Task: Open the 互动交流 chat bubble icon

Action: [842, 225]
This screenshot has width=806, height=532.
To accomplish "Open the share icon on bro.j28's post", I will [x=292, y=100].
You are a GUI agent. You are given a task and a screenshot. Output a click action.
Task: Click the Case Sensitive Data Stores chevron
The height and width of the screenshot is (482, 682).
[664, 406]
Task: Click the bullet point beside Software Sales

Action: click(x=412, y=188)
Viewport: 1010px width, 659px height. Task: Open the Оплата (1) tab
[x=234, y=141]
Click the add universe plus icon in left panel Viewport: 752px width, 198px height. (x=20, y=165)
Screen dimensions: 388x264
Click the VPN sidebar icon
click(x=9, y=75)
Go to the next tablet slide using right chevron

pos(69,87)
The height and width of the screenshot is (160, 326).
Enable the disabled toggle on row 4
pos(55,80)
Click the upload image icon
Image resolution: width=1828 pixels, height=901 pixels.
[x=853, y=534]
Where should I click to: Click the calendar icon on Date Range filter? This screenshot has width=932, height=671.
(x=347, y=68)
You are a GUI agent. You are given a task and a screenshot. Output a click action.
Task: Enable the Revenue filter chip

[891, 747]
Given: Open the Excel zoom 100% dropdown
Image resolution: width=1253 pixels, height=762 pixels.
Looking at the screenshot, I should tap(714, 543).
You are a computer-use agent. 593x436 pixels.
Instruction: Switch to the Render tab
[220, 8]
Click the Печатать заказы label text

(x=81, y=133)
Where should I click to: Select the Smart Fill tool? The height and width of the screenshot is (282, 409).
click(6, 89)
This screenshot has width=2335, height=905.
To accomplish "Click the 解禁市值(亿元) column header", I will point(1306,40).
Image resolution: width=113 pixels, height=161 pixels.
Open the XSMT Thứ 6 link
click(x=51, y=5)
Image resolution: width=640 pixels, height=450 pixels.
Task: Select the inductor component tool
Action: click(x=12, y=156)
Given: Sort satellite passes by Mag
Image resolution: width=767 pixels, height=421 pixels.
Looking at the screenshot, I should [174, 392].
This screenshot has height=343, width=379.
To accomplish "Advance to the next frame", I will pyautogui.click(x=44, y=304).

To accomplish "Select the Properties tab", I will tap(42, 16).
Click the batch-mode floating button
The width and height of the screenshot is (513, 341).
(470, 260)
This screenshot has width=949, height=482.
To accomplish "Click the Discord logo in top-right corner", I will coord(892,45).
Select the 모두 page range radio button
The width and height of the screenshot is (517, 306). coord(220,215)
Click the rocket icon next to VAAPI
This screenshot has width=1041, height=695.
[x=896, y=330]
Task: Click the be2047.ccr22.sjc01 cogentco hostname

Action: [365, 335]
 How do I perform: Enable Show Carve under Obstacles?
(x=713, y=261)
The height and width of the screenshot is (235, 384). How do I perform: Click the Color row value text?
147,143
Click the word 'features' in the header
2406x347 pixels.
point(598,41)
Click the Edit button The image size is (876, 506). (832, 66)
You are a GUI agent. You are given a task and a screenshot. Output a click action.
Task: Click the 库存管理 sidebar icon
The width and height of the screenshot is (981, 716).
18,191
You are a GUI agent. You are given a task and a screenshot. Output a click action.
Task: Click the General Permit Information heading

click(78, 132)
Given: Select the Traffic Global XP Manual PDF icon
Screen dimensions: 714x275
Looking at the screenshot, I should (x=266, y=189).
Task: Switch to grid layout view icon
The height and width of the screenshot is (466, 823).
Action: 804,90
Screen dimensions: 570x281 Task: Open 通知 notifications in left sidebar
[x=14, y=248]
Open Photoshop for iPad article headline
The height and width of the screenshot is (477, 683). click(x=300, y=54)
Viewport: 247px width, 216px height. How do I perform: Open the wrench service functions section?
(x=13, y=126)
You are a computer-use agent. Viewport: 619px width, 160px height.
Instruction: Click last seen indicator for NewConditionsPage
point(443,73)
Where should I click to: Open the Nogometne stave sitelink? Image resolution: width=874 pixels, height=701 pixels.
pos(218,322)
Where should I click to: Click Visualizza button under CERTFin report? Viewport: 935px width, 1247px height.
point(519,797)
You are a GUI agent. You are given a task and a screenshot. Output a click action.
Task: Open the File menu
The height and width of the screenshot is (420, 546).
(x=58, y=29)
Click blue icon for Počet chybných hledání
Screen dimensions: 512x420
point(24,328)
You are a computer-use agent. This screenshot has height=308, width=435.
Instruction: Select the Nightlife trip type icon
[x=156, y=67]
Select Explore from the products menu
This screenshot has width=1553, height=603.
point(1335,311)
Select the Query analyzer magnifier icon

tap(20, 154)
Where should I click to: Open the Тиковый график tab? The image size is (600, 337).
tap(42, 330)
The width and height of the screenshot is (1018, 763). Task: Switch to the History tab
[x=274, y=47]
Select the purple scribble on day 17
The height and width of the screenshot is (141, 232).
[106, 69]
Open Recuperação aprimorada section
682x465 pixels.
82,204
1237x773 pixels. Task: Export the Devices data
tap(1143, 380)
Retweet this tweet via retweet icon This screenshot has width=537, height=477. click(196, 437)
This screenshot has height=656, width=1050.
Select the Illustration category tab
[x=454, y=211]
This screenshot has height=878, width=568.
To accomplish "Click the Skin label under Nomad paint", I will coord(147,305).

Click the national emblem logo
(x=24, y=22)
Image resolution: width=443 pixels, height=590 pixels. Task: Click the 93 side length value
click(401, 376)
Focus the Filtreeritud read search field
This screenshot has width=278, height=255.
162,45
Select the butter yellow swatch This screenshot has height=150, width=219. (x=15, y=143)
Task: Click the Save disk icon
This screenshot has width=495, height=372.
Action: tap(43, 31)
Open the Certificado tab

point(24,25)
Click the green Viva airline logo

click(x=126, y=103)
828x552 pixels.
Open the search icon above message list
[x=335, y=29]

◆ **Work to be completed**: The response must contain every line from the listing above in which the string "computer" appears.

◆ **Output for this task**:
You are a computer-use agent. 593x436 pixels.
You are a computer-use agent. Viewport: 619px width, 160px height.
You are a computer-use agent. This screenshot has height=308, width=435.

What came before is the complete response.